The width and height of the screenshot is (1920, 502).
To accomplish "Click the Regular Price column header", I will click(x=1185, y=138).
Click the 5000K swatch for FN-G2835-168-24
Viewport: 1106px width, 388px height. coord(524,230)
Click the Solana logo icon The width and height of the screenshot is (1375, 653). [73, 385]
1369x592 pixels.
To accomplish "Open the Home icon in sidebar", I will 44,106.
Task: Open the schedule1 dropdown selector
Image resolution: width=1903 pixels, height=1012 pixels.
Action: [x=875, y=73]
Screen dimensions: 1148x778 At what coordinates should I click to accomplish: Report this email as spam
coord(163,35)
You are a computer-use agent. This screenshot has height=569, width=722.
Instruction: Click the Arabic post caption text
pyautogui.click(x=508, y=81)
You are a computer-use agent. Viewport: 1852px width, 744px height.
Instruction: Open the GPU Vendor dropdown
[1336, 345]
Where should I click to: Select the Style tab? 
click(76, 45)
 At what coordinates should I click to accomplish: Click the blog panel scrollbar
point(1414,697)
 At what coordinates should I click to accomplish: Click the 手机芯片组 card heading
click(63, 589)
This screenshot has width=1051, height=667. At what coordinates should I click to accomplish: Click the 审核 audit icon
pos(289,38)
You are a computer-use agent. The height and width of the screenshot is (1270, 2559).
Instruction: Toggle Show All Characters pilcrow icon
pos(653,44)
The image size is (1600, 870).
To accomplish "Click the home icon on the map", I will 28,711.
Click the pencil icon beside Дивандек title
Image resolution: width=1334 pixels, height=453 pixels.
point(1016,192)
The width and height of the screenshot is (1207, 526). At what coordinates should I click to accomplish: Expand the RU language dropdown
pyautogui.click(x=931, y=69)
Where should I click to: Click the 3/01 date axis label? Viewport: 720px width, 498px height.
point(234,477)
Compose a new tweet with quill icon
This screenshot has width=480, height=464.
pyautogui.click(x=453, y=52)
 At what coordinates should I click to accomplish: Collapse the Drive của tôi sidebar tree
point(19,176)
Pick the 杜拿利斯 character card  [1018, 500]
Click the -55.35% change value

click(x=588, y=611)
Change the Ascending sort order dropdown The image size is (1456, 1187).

Task description.
Prepare a faithful transcription of the material above, with nothing altered.

Written answer.
The width and height of the screenshot is (1920, 502).
To accomplish "Click the Regular Price column header", I will click(x=1185, y=138).
Click the 5000K swatch for FN-G2835-168-24
Viewport: 1106px width, 388px height. coord(524,230)
Click the Solana logo icon The width and height of the screenshot is (1375, 653). [73, 385]
1369x592 pixels.
To accomplish "Open the Home icon in sidebar", I will 44,106.
Task: Open the schedule1 dropdown selector
Image resolution: width=1903 pixels, height=1012 pixels.
Action: [x=875, y=73]
Screen dimensions: 1148x778 At what coordinates should I click to accomplish: Report this email as spam
coord(163,35)
You are a computer-use agent. This screenshot has height=569, width=722.
Instruction: Click the Arabic post caption text
pyautogui.click(x=508, y=81)
You are a computer-use agent. Viewport: 1852px width, 744px height.
Instruction: Open the GPU Vendor dropdown
[1336, 345]
Where should I click to: Select the Style tab? 
click(76, 45)
 At what coordinates should I click to accomplish: Click the blog panel scrollbar
point(1414,697)
 At what coordinates should I click to accomplish: Click the 手机芯片组 card heading
click(63, 589)
This screenshot has width=1051, height=667. At what coordinates should I click to accomplish: Click the 审核 audit icon
pos(289,38)
You are a computer-use agent. The height and width of the screenshot is (1270, 2559).
Instruction: Toggle Show All Characters pilcrow icon
pos(653,44)
The image size is (1600, 870).
To accomplish "Click the home icon on the map", I will 28,711.
Click the pencil icon beside Дивандек title
Image resolution: width=1334 pixels, height=453 pixels.
point(1016,192)
The width and height of the screenshot is (1207, 526). At what coordinates should I click to accomplish: Expand the RU language dropdown
pyautogui.click(x=931, y=69)
Where should I click to: Click the 3/01 date axis label? Viewport: 720px width, 498px height.
point(234,477)
Compose a new tweet with quill icon
This screenshot has width=480, height=464.
pyautogui.click(x=453, y=52)
 At what coordinates should I click to accomplish: Collapse the Drive của tôi sidebar tree
point(19,176)
Pick the 杜拿利斯 character card  [1018, 500]
Click the -55.35% change value

click(x=588, y=611)
Change the Ascending sort order dropdown The image size is (1456, 1187).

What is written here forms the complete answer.